Even with EULEX, Kosovo is stuck with justice and corruption has been increased

Andrea Laurenzo Capusela has been working in Kosovo as chief of international control. He has spoken about EULEX's role and the results of this mission, which will from now on change the format. Interview for Deutsche Welle: DW: Mr. Capussela, EULEX's legal mission is preparing to leave Kosovo and estimates for [...]
Interview for Deutsche Welle:
DW: Mr. Capussela, the EULEX legal mission is preparing to leave Kosovo, and estimates of his work are different. Some criticize him as a failure, some appreciate that he has achieved obvious successes. What's your opinion?
Dr. Capussela: E ULEX has been a very good idea. Strengthening the judicial state has been the most important priority for Kosovo in the medium-term perspective, and the mission, its conception was very well designed. Because Kosovo lacked instruments to strengthen the rule of law. Kosovo's judicial system suffered from competencies, capacities and, especially independence. The entire public administration in Kosovo is highly politicised, corrupt, and dominated by clientlorism and nepotism. You cannot expect an administration of justice to be able to have credibility and passion, to give due justice in the medium term. It would take a lot more time for this. So the idea was to do two things with EULEX: to rely on Kosovo building capacities, training and monitoring, and most importantly to take over the delicate segment of the justice sector. Because Kosovo is tasked with creating justice itself, directly. To have the police, prosecutors and judges who can arrest, send to trial, offer lawyers in very delicate sectors as high-level corruption, organised crime and war crimes. This should also be done in the civil and economic field with difficult property and privatisation cases.
So the idea was very good but very bad application. The answer to why it was bad is over. In the book I published in 2015 I've taken a lot of time with this question. My conclusion is: The first task was very difficult. This required serious efforts by the European Union. Unfortunately, the EU foreign policy machine's efficiency did not provide good evidence.
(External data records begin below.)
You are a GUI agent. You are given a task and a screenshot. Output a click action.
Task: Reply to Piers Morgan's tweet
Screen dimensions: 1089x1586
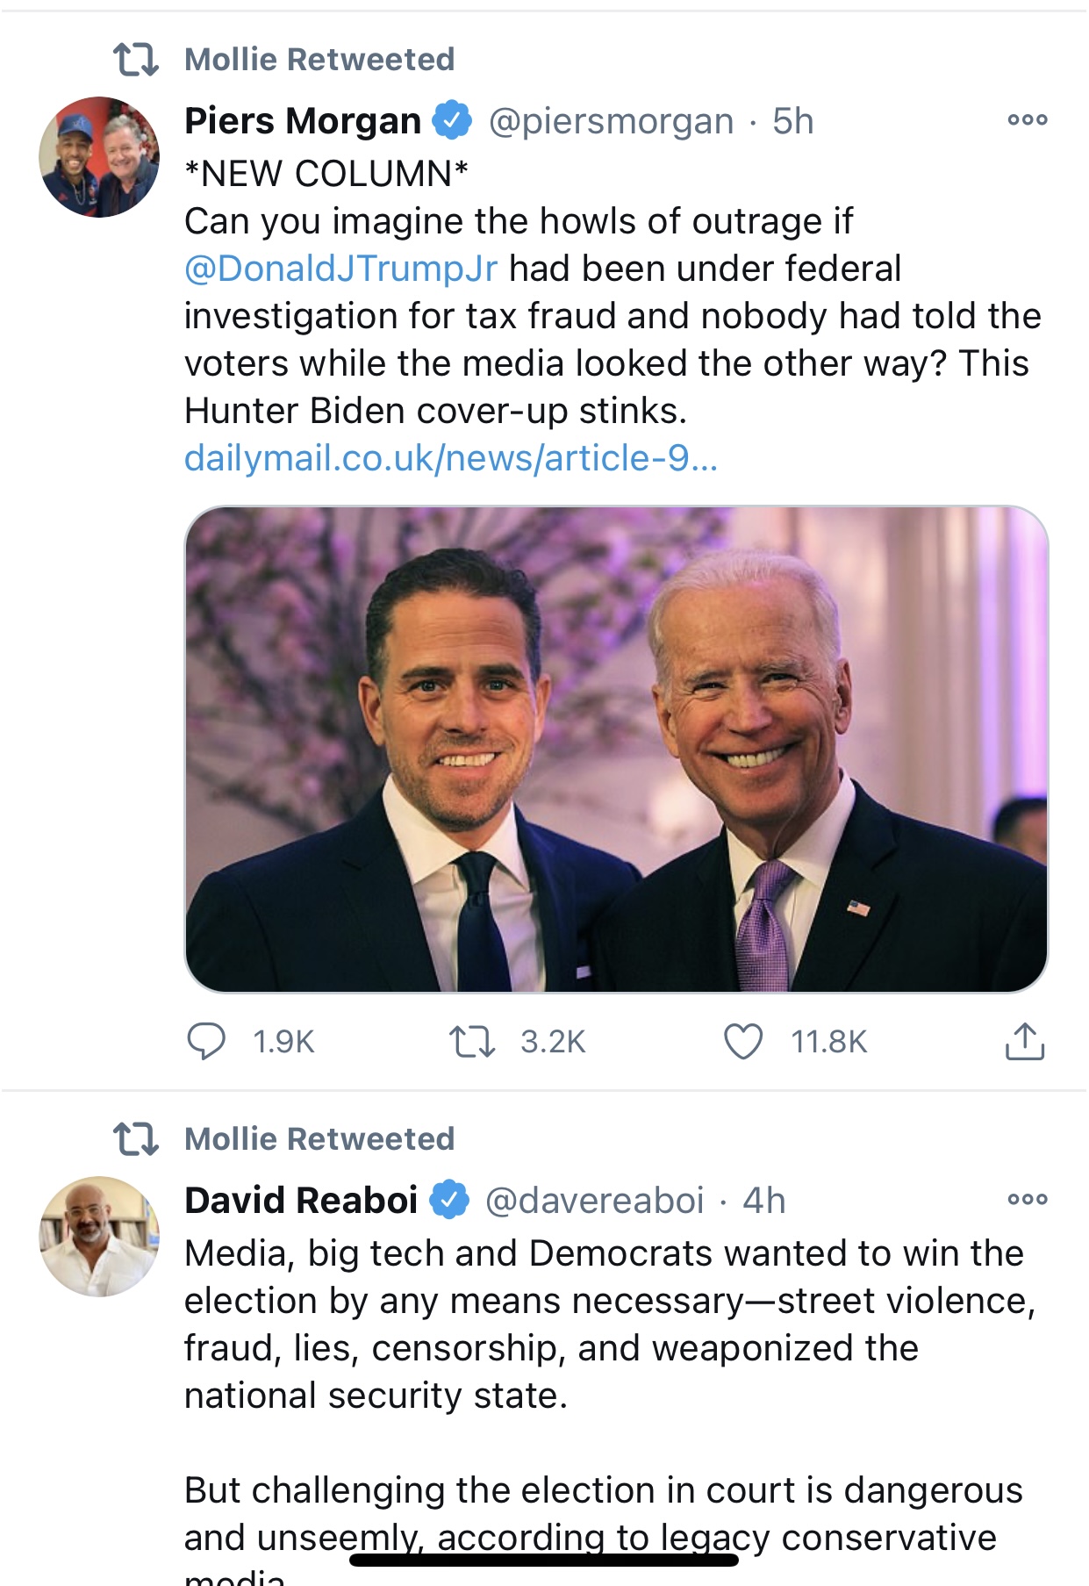[207, 1042]
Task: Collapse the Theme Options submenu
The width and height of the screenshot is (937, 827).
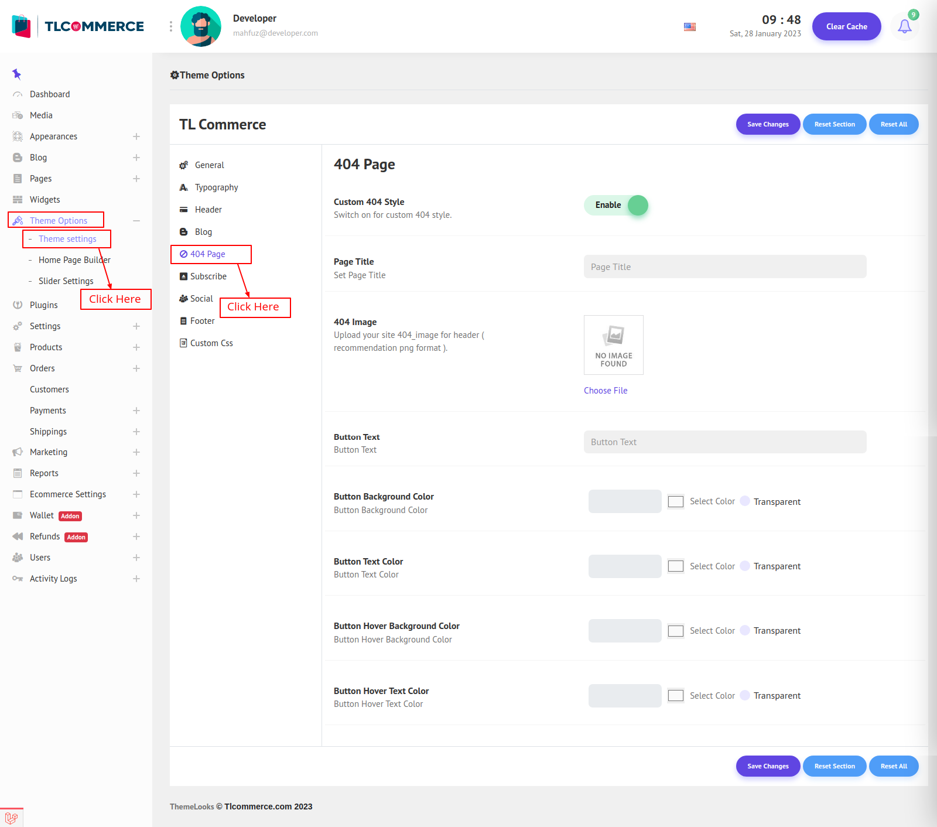Action: tap(136, 221)
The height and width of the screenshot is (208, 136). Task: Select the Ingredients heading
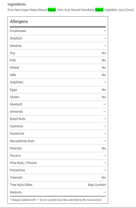[17, 4]
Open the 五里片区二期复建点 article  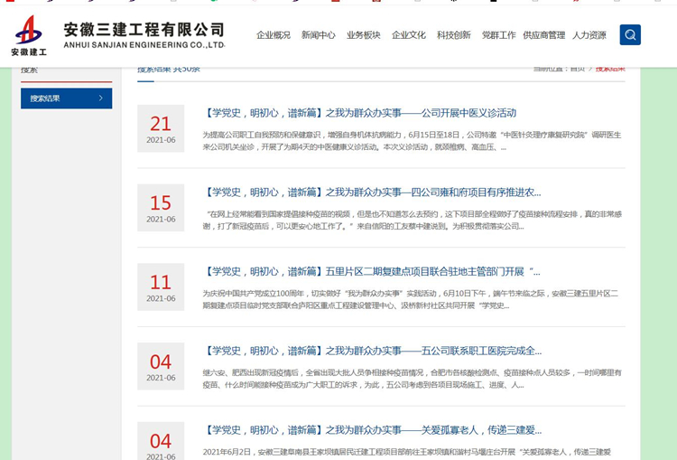[373, 271]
The second reason is that there was little political will to do this job well.
DW: On the Kosovo side?
Capussela: No, by the EU. Indeed from more in the West, because the US has enormous influence in Kosovo, far greater than the EU. But the problem here is that the political elite of Kosovo, and economics, is very much linked to criminal elites. There are concerns that they are circuits that overlap each other. So many of the political elites are involved in corruption and organised crime, and they have also been involved in war crimes perhaps during years of conflict.
So the passionate implementation of the rule of law also means the arrest and dispatching of important political figures and businessmen to the tribunal.
The international community and the West think short-term stability is important in Kosovo. There were two priorities setting stability on the one hand and strengthening the legal state on the other. These two priorities oppose each other. I'm not against political stability. But my criticism is that in the balance between political stability and establishing the rule of law, the greatest burden was given to political stability. That went to the point that the rule of law priority was completely forgotten.
There are many indicators that say the political elite is involved in corruption and organised crime. Even after ten years no relevant political figure has been arrested or investigated or brought to trial for any of these crimes. That's the second important reason.
The gap that exists between the political will for establishing the rule of law and the outcome achieved has nothing to do with what EULEX management did not have the motivation to do the job properly. Political masters did not exercise sufficient pressure on them, so EULEX management acted opportunisticly. It was easier to give advice about the rule of law, to train, and to develop capacities than to arrest someone for example, so they focused more on giving counsel.
The result was that if we look at indicators given by the Worldwide Governor Indicators published by the World Bank, we see two indicators that are the quality of the rule of law and control of corruption. These two indicators are synthesis for all available tests. If you see them for years before EULEX went to Kosovo and then, then you see that the rule of law has stalled in the country, efficiency does not increase, and control of corruption has deteriorated. While for the same period in other Balkan states the rule of law has improved slightly, as has control of corruption. A paradox because the EU spent 1.5 billion dollars on EULEX, the largest civilian mission ever organised by the EU. EULEX has had three times as many personnel as any other mission. E ULEX was the European foreign policy flag. So although Kosovo received assistance from a very important European foreign policy mission in the area of establishing law and control over corruption, the situation today ten years later is worse than in other Balkan states, which have not had comparable assistance.
This is a very good indication of failure.
DW: Has there been success in the work of EULEX?
Laurenzo Capusella: General vision is systematic failure. Within this picture are some positive points. The client service advised by EULEX did not deteriorate. It has good quality compared to other Kosovo institutions. Also in the area of property returns, good results have been achieved, though this is a delicate issue, because there are clashes between Kosovo Serbs and Kosovo Albanians. But it is difficult to find successful examples of greater things.